● Raw data
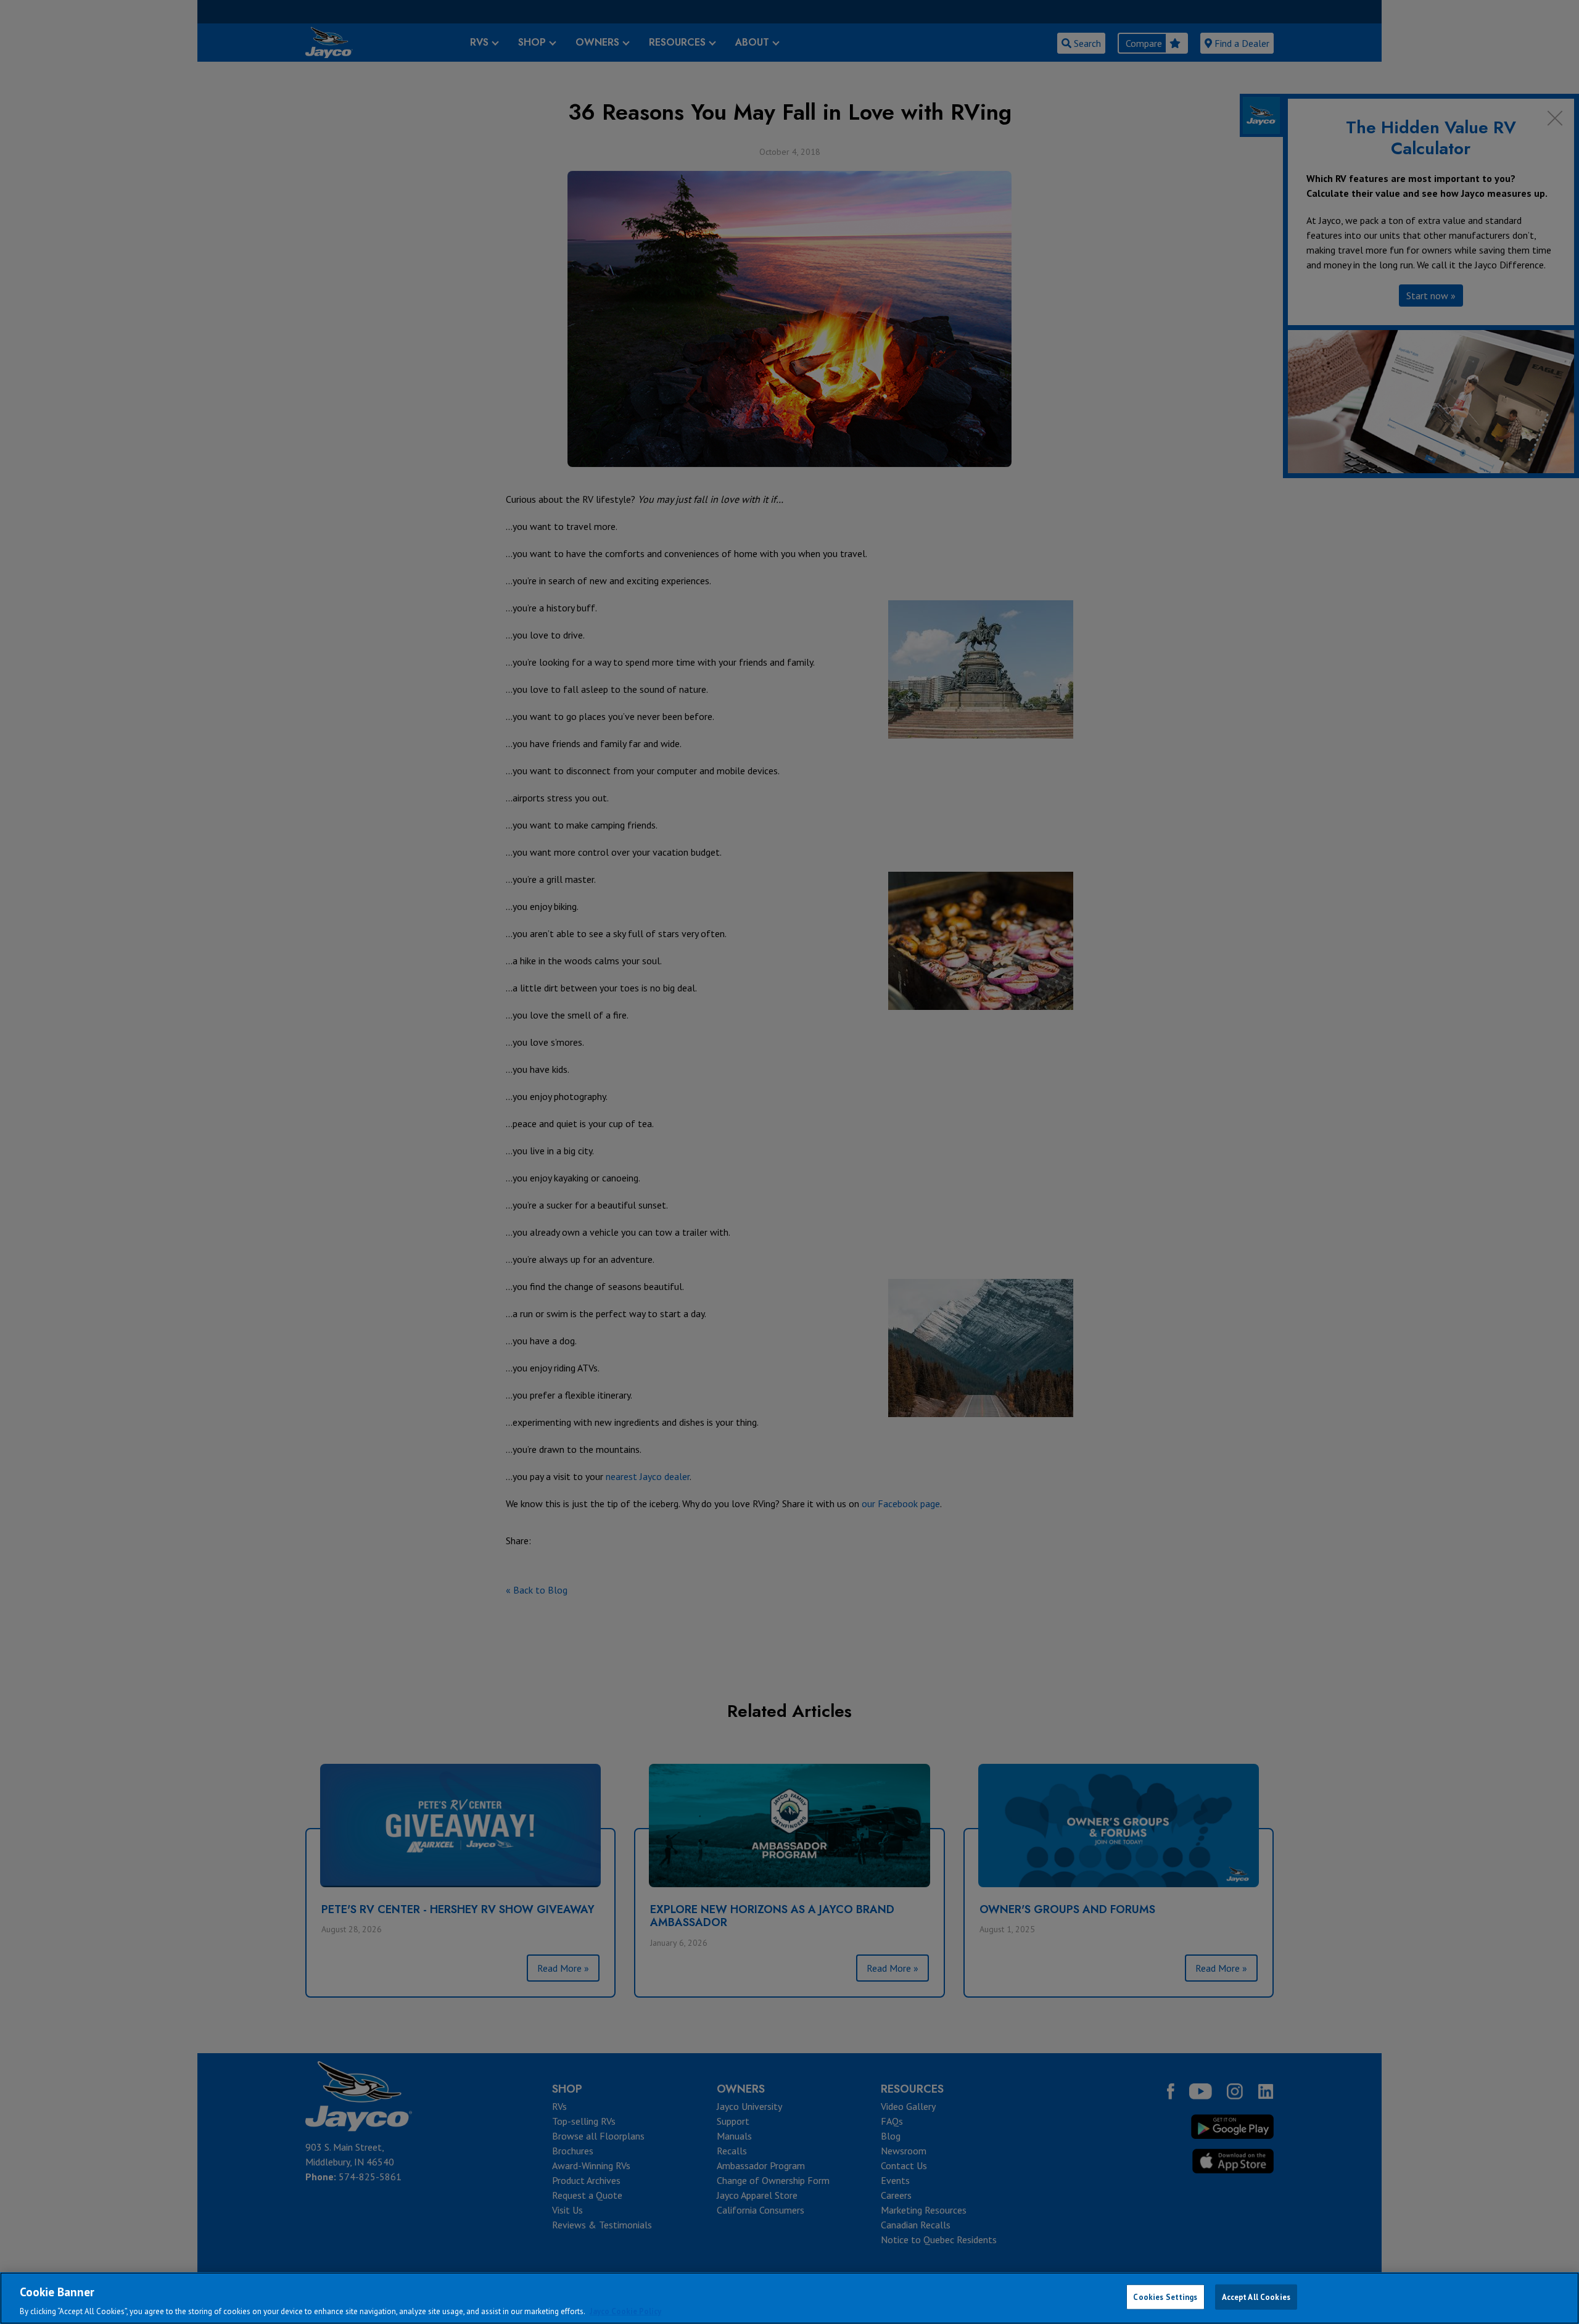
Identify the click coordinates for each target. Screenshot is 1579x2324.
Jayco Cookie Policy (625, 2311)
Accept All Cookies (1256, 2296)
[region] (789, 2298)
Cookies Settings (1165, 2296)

● Exercise
Word for word, restate the records shown above, minus the pictures.

● Response
Identify the click coordinates for each target. Screenshot is 1579x2324.
Jayco Cookie Policy (625, 2311)
Accept All Cookies (1256, 2296)
[region] (789, 2298)
Cookies Settings (1165, 2296)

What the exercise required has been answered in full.